FA: A. Gietl & Richard Halsey, 2013

1 14
2 13
3 14
4 14
5 16
6 ?
7 12

Walk along left under the long overhang and exit out past a tree. The route goes up passed a large nose feature.

  1. Start left of the tree move up slightly right and upwards, gaining a small ledge and then upwards for a few more meters until your reach a large ledge with a big block on it.

  2. Climb up the chimney placing gear on extensions as you move up, twin ropes are a good idea to avoid rope drag (clip one rope left of chimney and then the alternate tope only after completing the chimney. Zig zag gently across the thin face (stay low before moving up) and stance in the shady corner.

  3. Climb the layback with committing style and place small cams in the powder tufa's at the top of the layback corner to protect the second before moving out left on the ramp. Place some small micro nuts and micro cams in the thin rail of the ramp for 5 metres and stance where there is good gear and a wide ledge.

  4. Climb the jugs straight up and then move slightly right on the thin face and then left again before moving upwards to finish.

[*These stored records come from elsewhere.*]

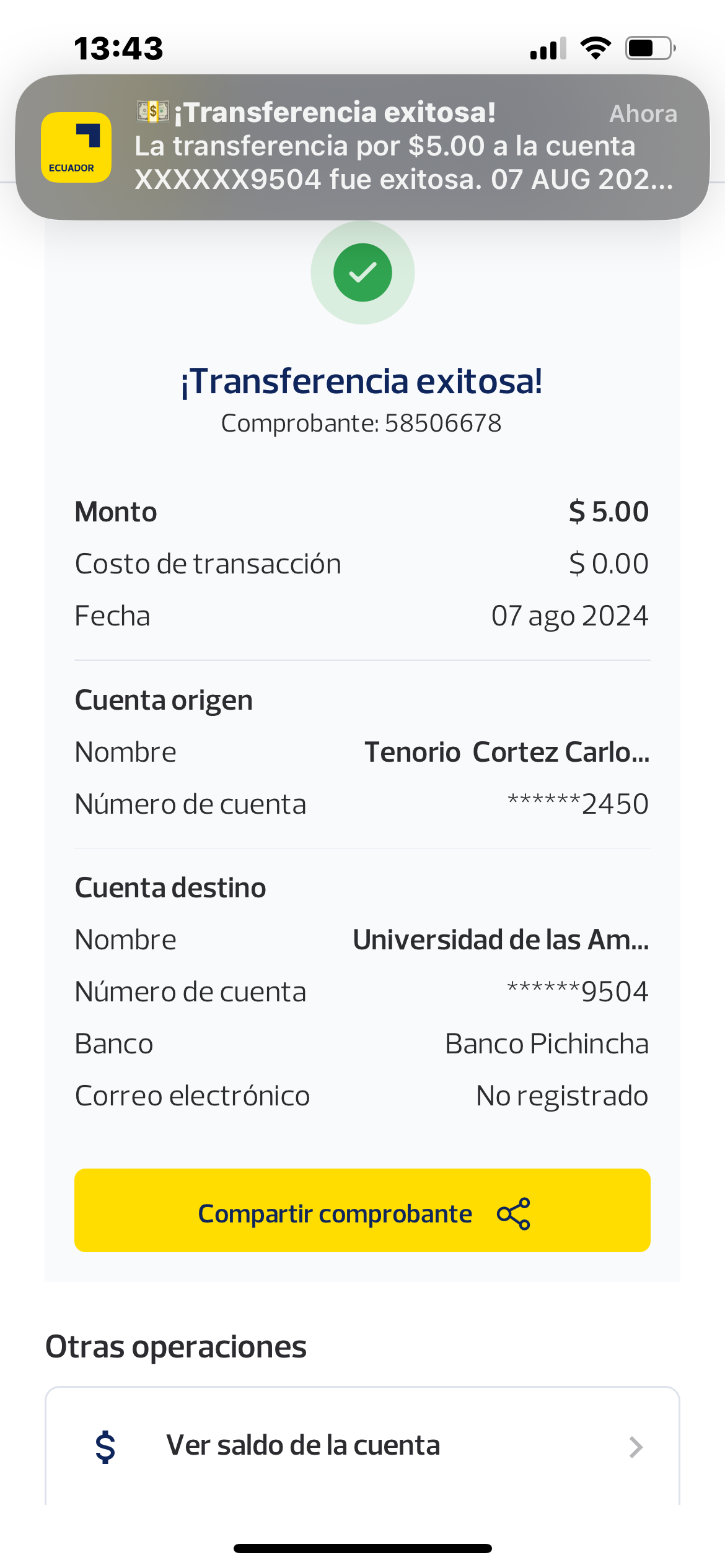
Task: Tap the Comprobante number 58506678
Action: pos(442,424)
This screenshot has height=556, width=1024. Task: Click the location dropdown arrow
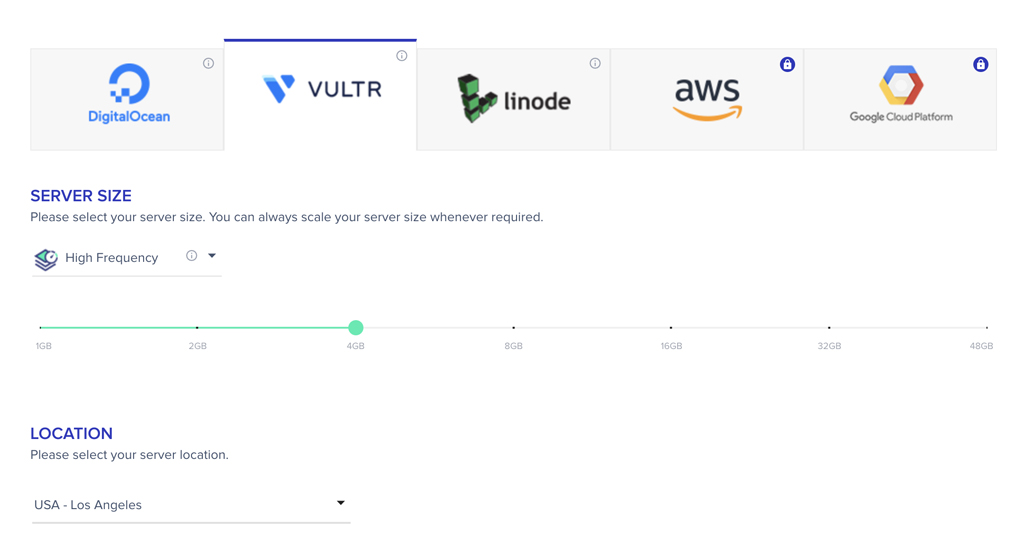(340, 503)
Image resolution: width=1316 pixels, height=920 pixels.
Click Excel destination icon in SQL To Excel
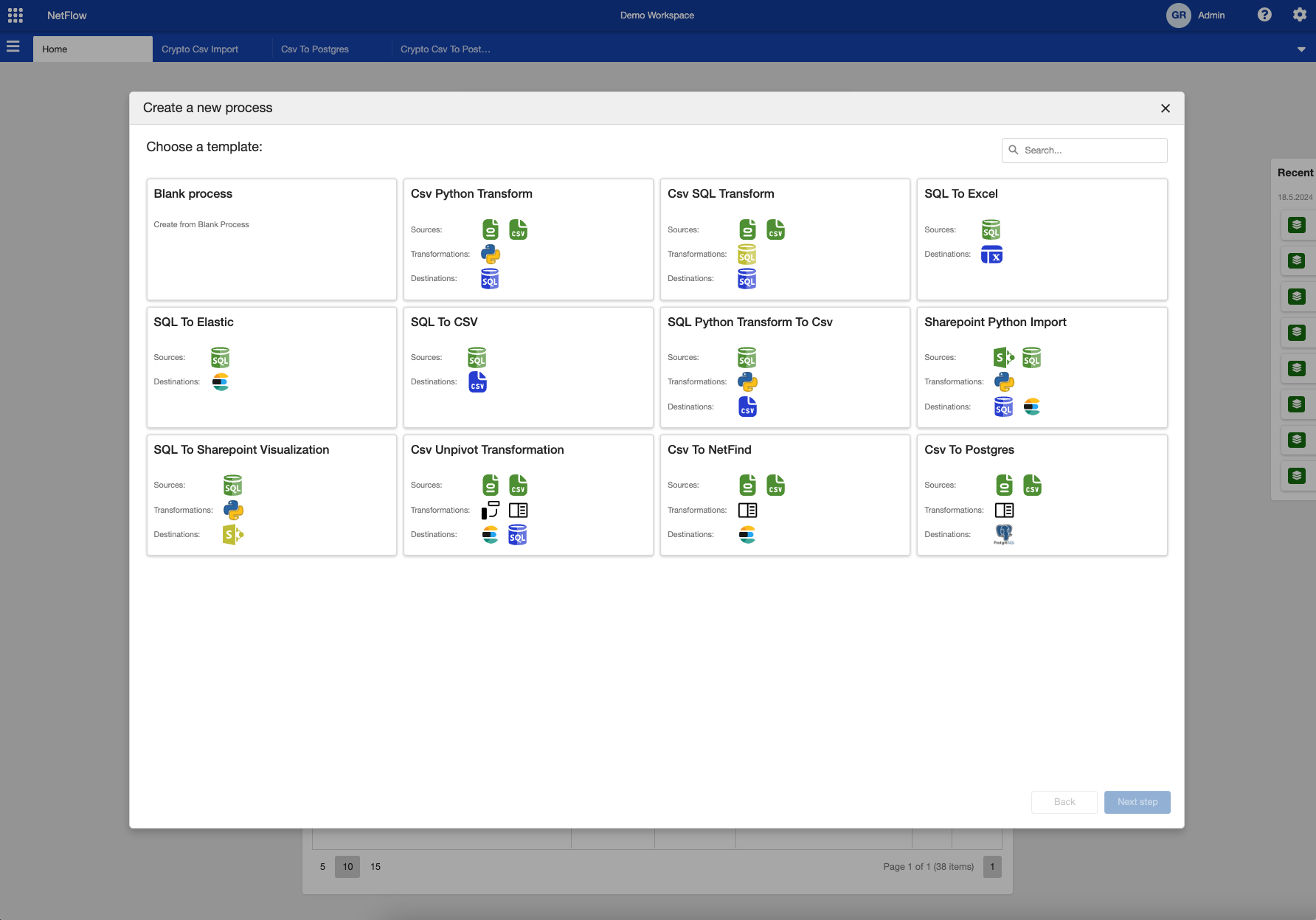point(991,255)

FA: Wayne & Tonia Claussen, 1984

Wild at Heart, 25 Start: Hope Buttress has two big grey open books in the top half. We are interested in the right hand one. From the clump of pines walk up the left side of the valley between Hope and Charity Buttresses. Avoid the first broken band of rock and on the ledge above it head out left to the very long overhang. The route starts about 8m before the left-hand end of the overhang at a cairn.

  1. [21] 15m
    Get off the ground at the big white dot on the rock. Meander up and left to stance at the lip of the overhang on the left at the cascade of creepers.
  2. [20] 20m
    Go through the right-hand break in the overlaps above. Continue up to the big ledge system at the base of the beautiful, blunt orange arête with the yellow-white streak.
  3. [25] 25m
    Start up the yellow-white streak on orange rock up to the roofs. Continue up directly on grey rock through the overlaps and then up the grey arête to a ledge.
  4. [25] 40m
    Start at the back of the ledge then head out rightwards to gain the arête proper. Continue up the arête to the top (world-class).

FA: Hilton Davies & Guy Paterson-Jones, 12 Jul 2014

Starts just left of the end of Butterfinger Crisp. Note: Anchors are slings rapped around rock features. Slings may need to be replaced so bring along a few 120cm slings and carabiners.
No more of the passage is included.